Arousal and Re-Feeding

After aestivation, it is very important for Cyclorana to be able to feed as soon as possible. One would think that many months of disuse would have significant and detrimental effects to the digestive and muscular systems. However, Cylcorana handle the transition from dormancy to activity with surprising ease (Cramp and Franklin, 2008).

As discussed in Effects to Digestive System, digestive organs are significantly diminished after aestivation. Some individuals of Cyclorana may have only a few days to restore fuel supplies before having to aestivate again; therefore, they need to be able to digest food immediately upon resurfacing. One study showed that in individuals awaking from aestivation, the masses and lengths of the small and large intestines were the same as in control fed individuals only thirty-six hours after their first feeding. The small intestine itself increases by over 450% within those thirty-six hours (Cramp and Franklin, 2008).

It is apparent that metabolic rate, and potentially protein synthesis, is up-regulated upon arousal. While there is no data that suggests an up-regulation of protein synthesis in Cyclorana after aestivation (Cramp and Franklin, 2008), there is evidence that this occurs in squirrels after hibernation (van Breukelen and Martin, 2001). The length and shape of microvilli are related to the rates of protein synthesis. Since there is an increase in the production of microvilli upon arousal, there very likely is an up-regulation in protein synthesis. Also noted in Effects to Digestive System, enterocyte numbers decline during aestivation. Rapid proliferation of enterocytes and an increase in cell turnover also help organ masses by increasing villus height (Cramp and Franklin, 2008).

Upon arousal, the fat reserves in Cyclorana begin to decline, suggesting that fat reserves are necessary to fuel the processes of up-regulation. This helps explain why Cyclorana hold onto their reserves even during long periods of aestivation when they appear to be starving (Cramp and Franklin, 2008).

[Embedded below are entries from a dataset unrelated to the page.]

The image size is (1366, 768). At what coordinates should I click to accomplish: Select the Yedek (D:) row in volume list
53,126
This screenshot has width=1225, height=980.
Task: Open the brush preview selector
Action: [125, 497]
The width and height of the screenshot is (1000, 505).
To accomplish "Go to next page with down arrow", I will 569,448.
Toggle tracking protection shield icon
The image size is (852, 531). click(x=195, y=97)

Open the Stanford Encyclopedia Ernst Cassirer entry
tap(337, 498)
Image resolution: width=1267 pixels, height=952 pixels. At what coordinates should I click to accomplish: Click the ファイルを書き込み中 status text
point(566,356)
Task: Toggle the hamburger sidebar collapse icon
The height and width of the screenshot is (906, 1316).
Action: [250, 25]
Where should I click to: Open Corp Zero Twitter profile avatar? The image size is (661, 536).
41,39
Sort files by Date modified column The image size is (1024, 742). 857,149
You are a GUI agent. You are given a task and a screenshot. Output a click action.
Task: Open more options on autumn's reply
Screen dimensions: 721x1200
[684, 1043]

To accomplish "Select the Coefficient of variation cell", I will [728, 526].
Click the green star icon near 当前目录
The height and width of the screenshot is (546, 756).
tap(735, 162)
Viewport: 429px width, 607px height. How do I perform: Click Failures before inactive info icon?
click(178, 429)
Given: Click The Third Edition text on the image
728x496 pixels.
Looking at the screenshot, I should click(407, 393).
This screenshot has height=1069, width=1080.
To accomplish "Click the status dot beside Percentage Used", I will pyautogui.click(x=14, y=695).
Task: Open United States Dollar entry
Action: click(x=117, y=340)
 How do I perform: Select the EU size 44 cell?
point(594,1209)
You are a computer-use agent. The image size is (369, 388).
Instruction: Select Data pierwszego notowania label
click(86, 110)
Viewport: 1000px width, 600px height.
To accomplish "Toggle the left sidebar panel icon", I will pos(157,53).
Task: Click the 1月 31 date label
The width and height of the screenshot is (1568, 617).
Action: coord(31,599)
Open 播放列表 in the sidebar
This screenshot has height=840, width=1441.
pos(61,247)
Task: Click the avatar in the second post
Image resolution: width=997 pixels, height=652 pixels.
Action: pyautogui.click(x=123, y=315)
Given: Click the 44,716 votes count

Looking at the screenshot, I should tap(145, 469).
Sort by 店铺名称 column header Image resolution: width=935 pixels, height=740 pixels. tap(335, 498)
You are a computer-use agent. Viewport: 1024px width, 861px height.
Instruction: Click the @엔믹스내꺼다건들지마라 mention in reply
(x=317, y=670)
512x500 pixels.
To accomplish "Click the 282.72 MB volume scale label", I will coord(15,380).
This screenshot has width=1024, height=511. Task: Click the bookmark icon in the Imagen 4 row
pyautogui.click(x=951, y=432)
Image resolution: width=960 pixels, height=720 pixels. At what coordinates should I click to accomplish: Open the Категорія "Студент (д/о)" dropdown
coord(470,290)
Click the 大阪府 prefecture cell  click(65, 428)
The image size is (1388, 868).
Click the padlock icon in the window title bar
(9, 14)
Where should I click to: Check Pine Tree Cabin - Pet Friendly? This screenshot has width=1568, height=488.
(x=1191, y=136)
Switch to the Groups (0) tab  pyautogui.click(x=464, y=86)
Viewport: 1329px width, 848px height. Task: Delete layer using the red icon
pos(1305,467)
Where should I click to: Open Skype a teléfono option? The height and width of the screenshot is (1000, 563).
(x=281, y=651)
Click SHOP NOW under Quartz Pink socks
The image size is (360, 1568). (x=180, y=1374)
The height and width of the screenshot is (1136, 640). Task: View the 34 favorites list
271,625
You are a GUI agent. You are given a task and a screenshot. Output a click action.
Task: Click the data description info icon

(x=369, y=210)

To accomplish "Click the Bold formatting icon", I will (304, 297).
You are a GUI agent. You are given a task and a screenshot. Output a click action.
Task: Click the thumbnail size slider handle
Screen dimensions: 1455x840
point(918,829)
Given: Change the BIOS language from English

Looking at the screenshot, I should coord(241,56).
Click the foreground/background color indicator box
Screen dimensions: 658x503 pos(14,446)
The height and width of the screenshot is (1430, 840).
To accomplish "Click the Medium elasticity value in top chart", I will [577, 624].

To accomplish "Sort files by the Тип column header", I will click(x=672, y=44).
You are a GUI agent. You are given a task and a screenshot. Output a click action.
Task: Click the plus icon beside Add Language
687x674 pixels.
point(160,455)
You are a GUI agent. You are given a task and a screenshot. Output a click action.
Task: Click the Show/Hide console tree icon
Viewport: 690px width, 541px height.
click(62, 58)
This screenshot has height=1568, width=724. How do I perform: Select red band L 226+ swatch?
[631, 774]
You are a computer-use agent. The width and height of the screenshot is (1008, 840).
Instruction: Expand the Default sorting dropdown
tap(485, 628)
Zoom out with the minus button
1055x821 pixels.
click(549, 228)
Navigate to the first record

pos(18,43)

The ability of Cyclorana to avoid muscle atrophy is surprising, but their ability to emerge from aestivation with a working locomotor system if just as surprising. Cyclorana need to be able to hunt and mate whenever the opportunity arises, so it is vital that locomotion is not diminished by aestivation. Metabolic depression delays "the need to mobilize muscle protein and...reduc[es] the reactive oxygen species (ROS) insult from muscle mitochondria" (Lavidis and Hudson, 2008). Along with an up-regulation of antioxidants, these adaptations potentially prevent muscle disuse atrophy. Current research suggests that neurotransmitter release is reduced during aestivation and is increased upon arousal (2008). It is suspected that neurotransmitters are available during aestivation, but they are not released due to Cyclorana's calcium relationship. It is unsure whether there is a decrease in calcium entry or a decrease in calcium sensitivity, one study showed that the neuromuscular junctions (NMJs) of aestivating Cyclorana can be persuaded to act like those of control individuals by altering the calcium system (Lavidis and Hudson, 2008).